> Fragmento de página
▼

La cima de la montaña es el lugar preciso para quedarse largas horas sentado sobre una roca y observar la inmensidad de la naturaleza. Es el lugar apropiado para encontrarse con lo básico de la vida, lo ves todo desde arriba y te das cuenta que lo demás es pequeño. Por eso, nos envuelve con su extraordinario paisaje que deslumbra los sentidos al contener un halo espiritual y sagrado que irradia.
Igualmente, contemplar conjuntos de piedras apiladas hasta formar pequeños montículos de pedruscos pequeños y grandes, rocas y lajas, acompañados de símbolos tallados en las rocas, representa una realidad que transmuta en sobrenatural. Perfecto lugar para observar todo lo que ocurre a nuestro alrededor, tanto en la tierra como en el cielo. Lugares sagrados que se identifican para enseñarnos una parte importante de un pensamiento antiguo que aun perdura entre sus restos. Se conocen más de sesenta y se engranan en el terreno en perfecta armonía con el simbolismo de la cosmovisión awara; esto es, replicar la montaña cósmica.

▲

> Según la información
- a) Según el texto sobre la cima de la montaña, ¿cuántos de esos lugares sagrados se conocen?
- b) Prosiga el texto sobre la cima de la montaña a partir de su última oración.

> Material proporcionado
▼

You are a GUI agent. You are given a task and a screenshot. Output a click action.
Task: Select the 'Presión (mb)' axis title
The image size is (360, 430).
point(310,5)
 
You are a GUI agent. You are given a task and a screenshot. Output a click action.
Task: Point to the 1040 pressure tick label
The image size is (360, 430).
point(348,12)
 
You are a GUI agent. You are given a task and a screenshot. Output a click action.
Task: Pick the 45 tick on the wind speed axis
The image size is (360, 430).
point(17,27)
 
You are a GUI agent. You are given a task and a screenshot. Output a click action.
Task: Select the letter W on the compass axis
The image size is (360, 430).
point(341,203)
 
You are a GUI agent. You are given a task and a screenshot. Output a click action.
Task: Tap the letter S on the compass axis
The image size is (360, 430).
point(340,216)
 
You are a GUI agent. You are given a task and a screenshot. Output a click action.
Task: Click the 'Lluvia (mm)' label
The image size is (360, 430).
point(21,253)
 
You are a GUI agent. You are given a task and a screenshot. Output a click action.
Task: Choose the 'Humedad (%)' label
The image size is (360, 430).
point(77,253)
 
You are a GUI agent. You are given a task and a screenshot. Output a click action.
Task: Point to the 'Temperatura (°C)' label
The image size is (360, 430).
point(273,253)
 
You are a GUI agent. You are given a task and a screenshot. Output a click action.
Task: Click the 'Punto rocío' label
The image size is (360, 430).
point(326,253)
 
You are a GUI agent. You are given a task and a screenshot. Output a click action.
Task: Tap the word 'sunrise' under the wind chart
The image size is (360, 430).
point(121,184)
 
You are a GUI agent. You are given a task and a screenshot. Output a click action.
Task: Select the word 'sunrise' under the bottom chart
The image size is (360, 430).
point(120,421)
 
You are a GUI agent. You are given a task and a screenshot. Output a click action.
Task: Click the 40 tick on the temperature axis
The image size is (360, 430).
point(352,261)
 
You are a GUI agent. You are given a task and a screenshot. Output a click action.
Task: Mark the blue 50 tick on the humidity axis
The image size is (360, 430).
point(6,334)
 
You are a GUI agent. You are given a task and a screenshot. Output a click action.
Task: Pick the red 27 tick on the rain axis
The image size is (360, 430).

▲

> Resultados de tareas
- a) Se conocen más de sesenta.

- b)
Insistiremos en nuestro objetivo de relacionar las formas arquitectónicas con las formaciones sociales y el manejo del espacio desde aquellos mecanismos simbólicos que permiten convertir una estructura en monumento en el paisaje y perpetuar con ello un discurso de poder encaminado a la definición de territorios. Se observa la realidad conforme a unas referencias fijas. La arquitectura cobra entonces una tridimensionalidad tanto utilitaria como simbólica y se convierte en recurso a la vez espacial y temporal.
Todo está en su sitio para dar forma a un sistema bien planeado que se perpetúa como las verdaderas puertas de los cielos a través de la montaña como referencia topográfica en la Tierra y el Sol como referencia cósmica en el cielo. Forman un encadenamiento de concepciones imágenes cosmológicas (axis mundi) bien articuladas que vinculan la tierra con el cielo.
Esto nos demuestra muchas cosas, entre otras, que la existencia humana sólo es posible gracias a esa comunicación permanente con la altura porque se sitúan en los lugares más elevados y próximos al cielo. A pesar de que la arqueología se ha desatendido de estas construcciones, ahora si que estamos en disposición de comprender e interpretar su existencia hasta enraizarnos en esta tierra, en los corazones y en las miradas intencionadas de aquellos hombres que buscaron en el cielo la respuesta de su existencia.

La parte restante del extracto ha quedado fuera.